Manny bent low and ran his hand over the impressions. The wrecker’s tire marks, where the dually had backed up to hook onto Jason’s truck for the ride to the police impound, remained clear and deep. Other tracks beside the wrecker’s were faint and growing fainter. “Rapidly aging,” as Unc taught him. Jason’s lug tires had made deep impressions. The other tire tracks beside it were narrower, lighter. “Anyone working the crime scene drive up here?” he asked.
“Jeeza! No way! My job was to make sure no one drove up here and messed things up.”
“Then whose car made these tracks?”
Willie stepped closer, careful not to disturb them, and squatted beside Manny. “These are the tracks the evidence tech cast this morning. We didn’t know anything about them except they weren’t any of our outfits. What do you make of them?”

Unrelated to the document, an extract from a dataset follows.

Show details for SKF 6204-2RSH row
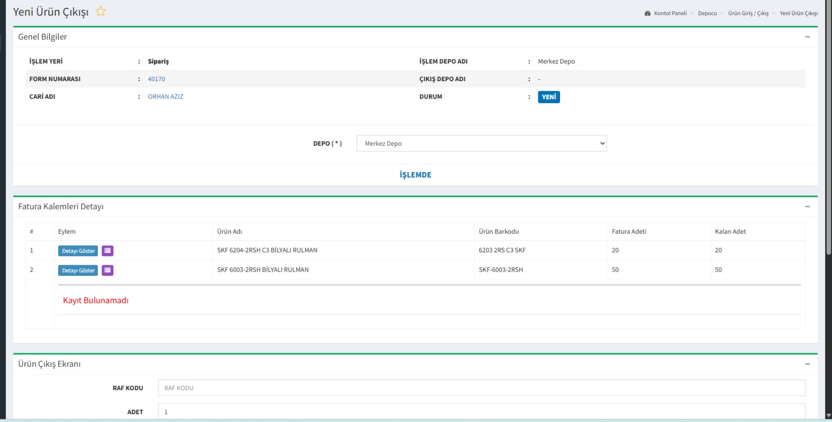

Manny’s reputation often caught up with the real-life Senior Special Agent Tanno. He knew Willie had read his case write-ups in the FBI Bulletin, because he was asking about recent cases on the drive up here. Willie asked about the child abductor Manny caught at the Rosebud four years ago, and about the serial rapist and murderer at Lower Brulé two summers after that. Those cases set him apart from other investigators, and made them look at him with awe. Willie expected him to conjure up some insightful analysis, like the tracks belonged to a 1999 Chevy Lumina, and the tires are R78x14 Firestones. With one bad shock and driven by a midget transvestite missing two toes. But Manny didn’t have any magic answers. “All I know is they’re new mud-and-snows. And by the clarity of the impressions, they haven’t been run very much.”
“Jeeza. New tires. That’ll narrow it down.”

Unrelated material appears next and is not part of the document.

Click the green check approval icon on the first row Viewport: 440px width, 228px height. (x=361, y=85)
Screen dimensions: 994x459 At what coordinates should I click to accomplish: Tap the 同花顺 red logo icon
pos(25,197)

Manny nodded. How many times had Unc sent him out to help a friend who had blown a tire? Everyone around here rode skins on their cars, and people called them “maypops,” because they may pop at any time. Manny called them “willpops,” because with cords poking through the treadless rubber of the tires, flats were inevitable. Even government cars rode baldies. Only high-ranking folks with some stroke had new tires.
“You know anyone around here running new rubber?”

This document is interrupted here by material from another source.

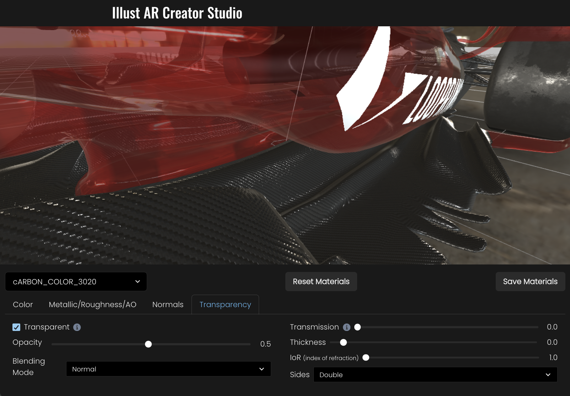570x396 pixels.
Task: Click the Save Materials button
Action: (x=530, y=282)
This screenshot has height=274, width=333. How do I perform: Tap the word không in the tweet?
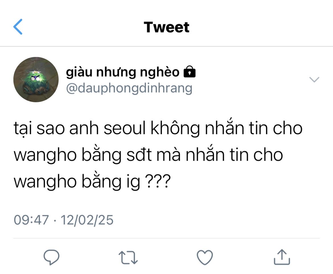click(175, 129)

Willie shook his head. “The lieutenant bought a new Mustang last month, and there’s a few other new cars I’ve seen now and again. Could be a rental. Bet your Hertz got new tires.”
“Bet it does. What else did forensics find?”
“Sweetgrass,” Willie answered. “I thought that was odd.”
“Sweetgrass is pretty common around here.”
“But not crushed up. Like someone conducted a ritual. That’s what Margaret uses in her ceremonies, crushed sweetgrass.”
“And nothing was said of the cut-grass?”
Willie’s smile faded. “What cut-grass?”
“Here.” Manny squatted and grabbed a spindly green stalk from the middle of the tire print where it had been run over and imbedded in the dirt. He touched the sharp slender leaf, and instantly blood appeared on his finger. “Now where does cut-grass grow in these parts?” he mumbled with his finger in his mouth.
Willie dropped his head. “Riverbanks. Ponds. Places that are a hell of a lot wetter than this place.”
“Well, we haven’t found the Holy Grail.” Manny nudged Willie. “Just one more thing to keep in mind, though. Now show me precisely where Jason died.”
Willie pointed to a spot three yards from where Jason had parked. The depression in the dirt was blown clear, but the large pool of blackened blood showed Jason’s position where he was killed. Manny knelt and ran his hand over the dirt.
Willie knelt beside him. “Find something?”
Manny looked into the light and studied depressions around where Jason had lain. Someone had walked around the murder scene to make those prints; their flatness stood in contrast to the deep V marks made by Willie’s boots. “These are shallow but they should have been obvious hours ago. Did the tech take a cast of any?”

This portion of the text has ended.